PASSAGE CITÉ →
##########

Domaine allemand
Parution Jan 1990
ISBN 978-2-88182-070-0
150 pages
Épuisé

Traduit de l'allemand par Antonin Moeri

Poche
Parution Juin 2017
ISBN 978-2-88927-396-6
70 pages
Format: 105x165mm
Disponible

Traduit de l'allemand par Antonin Moeri
Préface de Olivier Mannoni

Ludwig Hohl

Le Petit Cheval, et autres nouvelles

Domaine allemand
Parution Jan 1990
ISBN 978-2-88182-070-0
150 pages

Traduit de l'allemand par Antonin Moeri

Domaine allemand
Parution Juin 2017
ISBN 978-2-88927-396-6
70 pages
Format: 105x165mm

Traduit de l'allemand par Antonin Moeri
Préface de Olivier Mannoni

Résumé

Dans ces nouvelles écrites en France et en Autriche, on retrouve artistes fauchés, fantaisistes blêmes, prolétaires musclés ou fluets. Ludwig Hohl puise dans son expérience pour dépeindre la vie animée des faubourgs, s’incarnant en un promeneur solitaire aux inflexions walseriennes. Parfois, il vient s’échouer sur la berge d’un fleuve ou au bord de la mer. Dans ces moments d’intense contemplation que la présence ou le mouvement de l’eau fait naître, Hohl donne alors libre cours à une émotion et à un lyrisme d’autant plus fort qu’il contraste avec la dureté de la vie du miséreux des métropoles.

 

Auteur

Ludwig Hohl

Avant de venir s’établir à Genève en 1937, Ludwig Hohl (1904-1980), fils d’un pasteur et petit-fils d’un industriel, a vécu tour à tour à Paris, à Vienne et à La Haye. C’est au cœur des métropoles européennes qu’il s’est frotté à la misère matérielle et qu’il a bâti une œuvre rare, fulgurante et lucide. Parmi ces textes qui lui ont valu la reconnaissance de Max Frisch, Friedrich Dürrenmatt ou de Peter Handke, citons Die Notizen (1944), son livre majeur, et Ascension (1975), bref roman de montagne qui l’a occupé toute sa vie.

Dans les médias

« […] la prose [de Hohl est] elliptique et dense. […] [sa phrase] n’est pas au service de l’intrigue comme dans le roman, mais claque, irradie mystérieusement, fulgurante, à bout portant, avec ses effets de reprise et d’opposition. […] Hohl s’impose en maître du détail et de la gradation des émotions. […] [sa] prose [est] terriblement humaine […] ; les mots y ont leur vie propre, rayonnante, pénétrante ; ils fraient dans le commun du langage des voies singulières, et rappellent qu’une petite phrase peut avoir une grande portée. » Maxime Maillard

«  Hohl charge de sens les paysages, les figures, les scènes de rue ou les simples détails de la vie du monde, de sorte qu’ils acquièrent la densité métaphysique d’une parabole. Les textes sont courts, la prose est ciselée sans emphase, les phrases minutieusement ordonnées vers leur sens, tendues vers la vérité qu’elles cherchent à saisir, cet élan vital qui donne de l’âme aux choses.  » Graziella Taïeb

Extrait

Il faisait nuit depuis une heure déjà. Dans le tram, dans les rues, sur les affiches des cafés, partout résonnait une voix unique – que demain serait jour de fête, réveillon, Noël ! Et moi qui allais, quittant la ville, vers le petit village de pêcheurs isolé, où j’habitais seul, je ne célébrerais aucune fête. Je me tenais sur la plate-forme du tramway, parmi une foule de gens, dont pas un seul n’avait l’air triste. Et pourtant, malgré tout ce que je voyais, ne devait-il pas y avoir des gens affligés, même en ces jours ? N’était-il pas possible que, peut-être − dans une de ces grandes maisons silencieuses, loin des fenêtres − une personne soit justement en train de mourir ?

##########

Données de pointage des cibles →
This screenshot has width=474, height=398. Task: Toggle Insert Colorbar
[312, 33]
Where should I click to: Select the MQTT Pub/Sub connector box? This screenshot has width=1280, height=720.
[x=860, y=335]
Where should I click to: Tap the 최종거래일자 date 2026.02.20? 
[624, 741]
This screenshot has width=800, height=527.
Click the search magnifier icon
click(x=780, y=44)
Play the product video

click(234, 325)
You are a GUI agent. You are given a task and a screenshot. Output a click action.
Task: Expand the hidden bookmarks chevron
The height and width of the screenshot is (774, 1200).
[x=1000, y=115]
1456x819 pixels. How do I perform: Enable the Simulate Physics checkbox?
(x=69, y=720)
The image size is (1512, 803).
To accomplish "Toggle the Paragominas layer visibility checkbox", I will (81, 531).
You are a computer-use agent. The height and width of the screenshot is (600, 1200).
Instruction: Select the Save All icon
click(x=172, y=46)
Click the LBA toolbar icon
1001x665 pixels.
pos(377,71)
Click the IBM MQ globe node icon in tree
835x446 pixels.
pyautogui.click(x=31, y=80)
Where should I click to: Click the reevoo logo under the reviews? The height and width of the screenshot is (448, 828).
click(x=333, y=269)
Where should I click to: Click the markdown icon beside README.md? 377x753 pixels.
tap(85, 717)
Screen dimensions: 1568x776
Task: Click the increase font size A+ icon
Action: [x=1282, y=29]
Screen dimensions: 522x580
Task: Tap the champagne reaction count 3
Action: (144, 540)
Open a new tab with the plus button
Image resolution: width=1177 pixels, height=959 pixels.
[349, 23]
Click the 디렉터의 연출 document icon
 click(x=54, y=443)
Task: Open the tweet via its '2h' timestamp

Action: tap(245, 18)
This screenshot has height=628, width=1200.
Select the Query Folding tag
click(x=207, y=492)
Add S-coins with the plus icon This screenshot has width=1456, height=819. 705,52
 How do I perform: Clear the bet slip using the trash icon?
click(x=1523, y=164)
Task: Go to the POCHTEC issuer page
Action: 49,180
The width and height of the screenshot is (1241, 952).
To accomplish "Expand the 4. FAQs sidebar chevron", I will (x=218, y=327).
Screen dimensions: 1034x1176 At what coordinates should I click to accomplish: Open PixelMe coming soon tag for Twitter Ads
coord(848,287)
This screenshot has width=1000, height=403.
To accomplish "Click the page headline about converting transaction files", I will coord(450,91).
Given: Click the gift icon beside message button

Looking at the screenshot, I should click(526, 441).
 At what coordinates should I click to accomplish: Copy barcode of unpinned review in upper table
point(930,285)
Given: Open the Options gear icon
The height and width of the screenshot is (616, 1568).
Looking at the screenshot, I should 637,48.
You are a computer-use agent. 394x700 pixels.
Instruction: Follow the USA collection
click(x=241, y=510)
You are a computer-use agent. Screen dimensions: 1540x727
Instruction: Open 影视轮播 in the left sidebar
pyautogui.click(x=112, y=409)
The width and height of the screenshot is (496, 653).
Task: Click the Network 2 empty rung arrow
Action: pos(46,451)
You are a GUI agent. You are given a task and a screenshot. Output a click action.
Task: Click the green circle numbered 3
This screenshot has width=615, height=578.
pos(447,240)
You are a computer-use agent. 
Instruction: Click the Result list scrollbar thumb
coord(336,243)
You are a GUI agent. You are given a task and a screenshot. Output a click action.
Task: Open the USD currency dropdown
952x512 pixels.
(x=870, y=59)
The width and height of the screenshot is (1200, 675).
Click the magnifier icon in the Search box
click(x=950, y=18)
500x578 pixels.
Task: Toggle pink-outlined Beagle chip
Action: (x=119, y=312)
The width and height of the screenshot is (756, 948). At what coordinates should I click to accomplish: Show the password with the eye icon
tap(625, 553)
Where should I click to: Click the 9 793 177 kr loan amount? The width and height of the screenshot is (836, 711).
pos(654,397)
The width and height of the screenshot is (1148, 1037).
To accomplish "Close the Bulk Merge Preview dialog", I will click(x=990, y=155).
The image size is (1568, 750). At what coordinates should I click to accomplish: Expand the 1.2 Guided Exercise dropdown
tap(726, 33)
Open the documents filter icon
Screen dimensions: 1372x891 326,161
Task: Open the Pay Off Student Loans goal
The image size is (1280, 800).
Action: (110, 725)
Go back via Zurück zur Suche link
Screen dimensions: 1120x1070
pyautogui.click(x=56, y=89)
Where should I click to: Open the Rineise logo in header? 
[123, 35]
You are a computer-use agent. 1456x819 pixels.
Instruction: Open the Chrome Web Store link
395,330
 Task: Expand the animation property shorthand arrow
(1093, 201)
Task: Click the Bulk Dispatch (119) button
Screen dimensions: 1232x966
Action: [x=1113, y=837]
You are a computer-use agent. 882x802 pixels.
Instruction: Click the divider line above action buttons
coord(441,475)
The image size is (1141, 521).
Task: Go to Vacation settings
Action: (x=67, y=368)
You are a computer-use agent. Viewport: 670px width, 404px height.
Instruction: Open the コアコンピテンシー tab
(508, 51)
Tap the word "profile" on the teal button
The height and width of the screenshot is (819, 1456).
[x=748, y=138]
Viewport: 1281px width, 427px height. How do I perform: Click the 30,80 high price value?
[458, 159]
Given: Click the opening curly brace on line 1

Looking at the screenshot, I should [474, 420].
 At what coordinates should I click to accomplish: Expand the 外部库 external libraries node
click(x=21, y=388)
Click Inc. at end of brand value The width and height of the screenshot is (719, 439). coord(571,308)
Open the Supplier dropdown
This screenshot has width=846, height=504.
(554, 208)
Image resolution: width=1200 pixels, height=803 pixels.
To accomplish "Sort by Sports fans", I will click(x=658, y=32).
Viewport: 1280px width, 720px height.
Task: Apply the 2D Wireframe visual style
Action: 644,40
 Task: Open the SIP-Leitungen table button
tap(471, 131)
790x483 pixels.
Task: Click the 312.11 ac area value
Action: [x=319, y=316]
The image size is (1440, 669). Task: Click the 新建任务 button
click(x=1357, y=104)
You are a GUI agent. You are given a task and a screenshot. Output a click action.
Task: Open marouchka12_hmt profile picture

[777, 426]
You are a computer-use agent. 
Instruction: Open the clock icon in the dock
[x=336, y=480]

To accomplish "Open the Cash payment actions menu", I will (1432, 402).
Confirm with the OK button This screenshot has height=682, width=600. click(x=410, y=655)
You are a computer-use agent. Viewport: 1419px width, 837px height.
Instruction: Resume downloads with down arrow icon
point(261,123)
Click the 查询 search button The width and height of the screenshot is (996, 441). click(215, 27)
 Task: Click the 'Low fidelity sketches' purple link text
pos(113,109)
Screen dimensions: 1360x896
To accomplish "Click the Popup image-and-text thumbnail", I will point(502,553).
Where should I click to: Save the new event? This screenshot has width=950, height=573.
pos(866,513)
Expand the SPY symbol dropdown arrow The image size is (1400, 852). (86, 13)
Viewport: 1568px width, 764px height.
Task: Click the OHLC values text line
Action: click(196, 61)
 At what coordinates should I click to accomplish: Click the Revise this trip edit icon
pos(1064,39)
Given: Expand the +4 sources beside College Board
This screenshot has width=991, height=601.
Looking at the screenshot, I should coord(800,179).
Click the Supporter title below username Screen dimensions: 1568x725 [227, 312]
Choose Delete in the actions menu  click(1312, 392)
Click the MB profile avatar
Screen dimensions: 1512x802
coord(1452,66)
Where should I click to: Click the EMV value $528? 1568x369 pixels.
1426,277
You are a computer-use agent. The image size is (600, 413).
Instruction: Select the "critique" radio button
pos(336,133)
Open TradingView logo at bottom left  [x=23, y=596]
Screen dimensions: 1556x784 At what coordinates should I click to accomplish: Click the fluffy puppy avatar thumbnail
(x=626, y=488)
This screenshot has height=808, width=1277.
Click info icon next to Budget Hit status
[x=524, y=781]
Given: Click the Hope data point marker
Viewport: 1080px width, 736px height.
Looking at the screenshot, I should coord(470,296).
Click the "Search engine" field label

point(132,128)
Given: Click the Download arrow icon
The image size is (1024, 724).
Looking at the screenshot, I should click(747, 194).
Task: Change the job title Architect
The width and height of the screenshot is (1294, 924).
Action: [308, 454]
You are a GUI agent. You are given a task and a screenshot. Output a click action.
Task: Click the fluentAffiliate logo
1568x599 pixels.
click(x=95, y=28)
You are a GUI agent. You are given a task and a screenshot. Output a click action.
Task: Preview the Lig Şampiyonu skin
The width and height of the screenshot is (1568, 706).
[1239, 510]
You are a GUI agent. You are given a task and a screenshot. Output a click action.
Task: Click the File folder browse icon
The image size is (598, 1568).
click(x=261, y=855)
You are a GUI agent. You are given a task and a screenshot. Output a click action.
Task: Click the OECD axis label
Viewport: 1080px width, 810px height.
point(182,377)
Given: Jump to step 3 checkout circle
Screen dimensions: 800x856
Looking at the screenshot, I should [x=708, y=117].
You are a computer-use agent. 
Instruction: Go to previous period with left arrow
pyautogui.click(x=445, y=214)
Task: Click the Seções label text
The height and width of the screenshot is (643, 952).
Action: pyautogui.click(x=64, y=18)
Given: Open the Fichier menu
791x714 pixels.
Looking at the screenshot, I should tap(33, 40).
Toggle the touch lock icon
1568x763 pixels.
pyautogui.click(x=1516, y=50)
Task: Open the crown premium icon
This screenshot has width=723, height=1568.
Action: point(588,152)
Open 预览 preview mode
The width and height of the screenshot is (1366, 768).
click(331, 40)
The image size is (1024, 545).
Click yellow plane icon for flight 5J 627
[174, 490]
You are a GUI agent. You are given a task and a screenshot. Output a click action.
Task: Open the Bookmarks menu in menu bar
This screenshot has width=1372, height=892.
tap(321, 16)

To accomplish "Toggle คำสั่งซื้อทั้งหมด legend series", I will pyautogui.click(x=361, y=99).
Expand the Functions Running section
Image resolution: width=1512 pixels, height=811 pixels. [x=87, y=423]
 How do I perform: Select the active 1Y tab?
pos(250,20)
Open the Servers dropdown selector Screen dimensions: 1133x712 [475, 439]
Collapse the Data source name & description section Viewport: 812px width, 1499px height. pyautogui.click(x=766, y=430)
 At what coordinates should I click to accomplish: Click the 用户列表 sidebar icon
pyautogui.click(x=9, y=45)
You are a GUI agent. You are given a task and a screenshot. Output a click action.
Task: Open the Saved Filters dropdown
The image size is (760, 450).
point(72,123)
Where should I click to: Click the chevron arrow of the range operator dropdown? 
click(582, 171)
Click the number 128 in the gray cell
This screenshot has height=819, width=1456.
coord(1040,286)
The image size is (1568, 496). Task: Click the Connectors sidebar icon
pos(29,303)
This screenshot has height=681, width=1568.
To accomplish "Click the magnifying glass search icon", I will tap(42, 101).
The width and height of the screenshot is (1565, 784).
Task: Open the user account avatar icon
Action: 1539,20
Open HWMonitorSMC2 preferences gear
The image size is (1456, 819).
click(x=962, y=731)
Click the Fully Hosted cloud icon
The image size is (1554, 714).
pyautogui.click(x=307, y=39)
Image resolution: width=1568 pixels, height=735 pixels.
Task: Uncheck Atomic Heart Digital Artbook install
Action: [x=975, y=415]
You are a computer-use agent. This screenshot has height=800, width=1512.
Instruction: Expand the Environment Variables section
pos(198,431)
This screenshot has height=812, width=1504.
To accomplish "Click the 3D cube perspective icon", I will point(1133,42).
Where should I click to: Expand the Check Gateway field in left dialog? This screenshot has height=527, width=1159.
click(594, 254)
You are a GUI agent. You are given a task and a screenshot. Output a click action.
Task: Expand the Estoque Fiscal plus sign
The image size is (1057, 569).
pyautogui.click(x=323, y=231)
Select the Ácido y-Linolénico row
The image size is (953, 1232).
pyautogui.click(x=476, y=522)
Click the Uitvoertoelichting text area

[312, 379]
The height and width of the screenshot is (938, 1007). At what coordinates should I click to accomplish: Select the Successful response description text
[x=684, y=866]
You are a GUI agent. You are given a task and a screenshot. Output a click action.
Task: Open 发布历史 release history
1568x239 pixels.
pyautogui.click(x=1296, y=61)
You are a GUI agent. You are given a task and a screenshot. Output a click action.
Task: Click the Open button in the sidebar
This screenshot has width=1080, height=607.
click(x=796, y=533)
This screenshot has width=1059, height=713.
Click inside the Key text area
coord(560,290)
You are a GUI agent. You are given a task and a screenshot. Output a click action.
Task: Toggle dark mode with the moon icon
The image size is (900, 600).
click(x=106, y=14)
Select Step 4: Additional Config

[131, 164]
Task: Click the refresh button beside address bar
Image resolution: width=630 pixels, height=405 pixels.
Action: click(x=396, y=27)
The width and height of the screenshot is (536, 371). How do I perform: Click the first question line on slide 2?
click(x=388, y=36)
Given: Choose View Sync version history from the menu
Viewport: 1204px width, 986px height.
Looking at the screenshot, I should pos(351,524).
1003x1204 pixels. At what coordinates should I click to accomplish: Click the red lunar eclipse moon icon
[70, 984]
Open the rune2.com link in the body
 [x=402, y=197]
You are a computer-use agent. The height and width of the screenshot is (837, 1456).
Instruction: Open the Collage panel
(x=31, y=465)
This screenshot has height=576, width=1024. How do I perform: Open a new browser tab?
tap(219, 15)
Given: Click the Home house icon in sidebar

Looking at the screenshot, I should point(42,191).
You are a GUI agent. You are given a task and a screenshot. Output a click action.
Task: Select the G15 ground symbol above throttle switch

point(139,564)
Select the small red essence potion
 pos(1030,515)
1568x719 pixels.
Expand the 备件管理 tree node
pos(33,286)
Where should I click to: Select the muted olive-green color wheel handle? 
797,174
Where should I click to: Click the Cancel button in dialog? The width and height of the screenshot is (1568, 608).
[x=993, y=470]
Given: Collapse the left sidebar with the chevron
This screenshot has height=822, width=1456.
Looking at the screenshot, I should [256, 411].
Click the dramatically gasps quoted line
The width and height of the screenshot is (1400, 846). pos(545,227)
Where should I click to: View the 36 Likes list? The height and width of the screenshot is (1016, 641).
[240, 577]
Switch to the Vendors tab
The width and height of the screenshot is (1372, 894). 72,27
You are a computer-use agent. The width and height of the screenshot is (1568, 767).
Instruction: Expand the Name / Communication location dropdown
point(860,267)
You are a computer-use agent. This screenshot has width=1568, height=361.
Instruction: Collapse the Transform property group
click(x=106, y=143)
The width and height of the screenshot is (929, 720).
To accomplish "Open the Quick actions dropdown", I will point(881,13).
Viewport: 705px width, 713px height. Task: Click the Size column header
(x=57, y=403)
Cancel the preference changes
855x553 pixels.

##########

CONSIGNES →
a) Reproduire mot pour mot le passage cité, de « Avant de venir » à « toute sa vie. ».
b) Résumer le passage cité en deux phrases.

RÉPONSES →
a)
Avant de venir s’établir à Genève en 1937, Ludwig Hohl (1904-1980), fils d’un pasteur et petit-fils d’un industriel, a vécu tour à tour à Paris, à Vienne et à La Haye. C’est au cœur des métropoles européennes qu’il s’est frotté à la misère matérielle et qu’il a bâti une œuvre rare, fulgurante et lucide. Parmi ces textes qui lui ont valu la reconnaissance de Max Frisch, Friedrich Dürrenmatt ou de Peter Handke, citons Die Notizen (1944), son livre majeur, et Ascension (1975), bref roman de montagne qui l’a occupé toute sa vie.

b) Le Petit Cheval, et autres nouvelles, de Ludwig Hohl, traduit de l'allemand par Antonin Moeri, réunit des nouvelles écrites en France et en Autriche qui dépeignent la vie animée des faubourgs. Hohl a vécu à Paris, à Vienne et à La Haye avant de s'établir à Genève en 1937, et c'est au cœur des métropoles européennes qu'il s'est frotté à la misère matérielle.